# Sally T daily trips



## Thrifty Angler (May 5, 2002)

Has anyone been out with them within the past week? 
Just wondering if they are having success with spot and croaker.

Thanks


----------



## HighCap56 (Oct 21, 2003)

Thrifty Angler said:


> Has anyone been out with them within the past week?
> Just wondering if they are having success with spot and croaker.
> 
> Thanks


Thrifty - They are off and on.. I caught more than enough for dinner on Sunday, including a 17 inch Speck.

I would likely say to do the afternoon run to catch the outgoing.


----------



## Thrifty Angler (May 5, 2002)

*Thanks HighCap*

I'm wondering if the spot have left the Willoughby area and are further south now in Va Beach and points beyond. I'll try my luck at Sandbridge in a couple days.


Thanks again.


----------



## Kajun (Jul 13, 2003)

i went out to the HRBT last night about 9pm-2am..caught a couple of c&r striper and a cooler full of horse croaker..one 14" grey trout and and 1 huge fat spot...not a bad night for croaker...
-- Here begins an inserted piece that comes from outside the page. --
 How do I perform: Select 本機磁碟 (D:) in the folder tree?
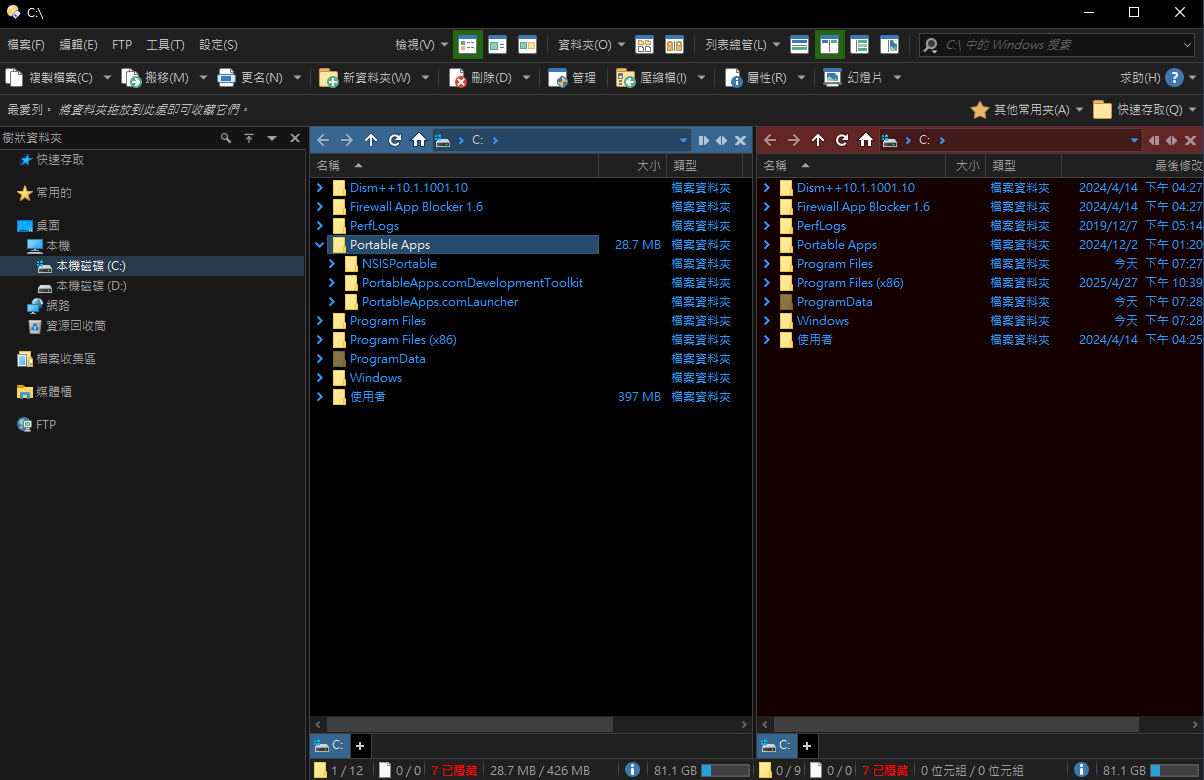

today spent all day at lesner,long creek and went out to the small boat channel...terrible day for fishing... no spot...few tiny sea bass...2 short flounder ....this was end of outgoing tide and ebb tide.


----------



## Thrifty Angler (May 5, 2002)

*Just now saw your post Kajun*

thanks for the info. 

I may go out the end of the month. Not sure if there will be any spot and croaker left then though.

Thanks again.


----------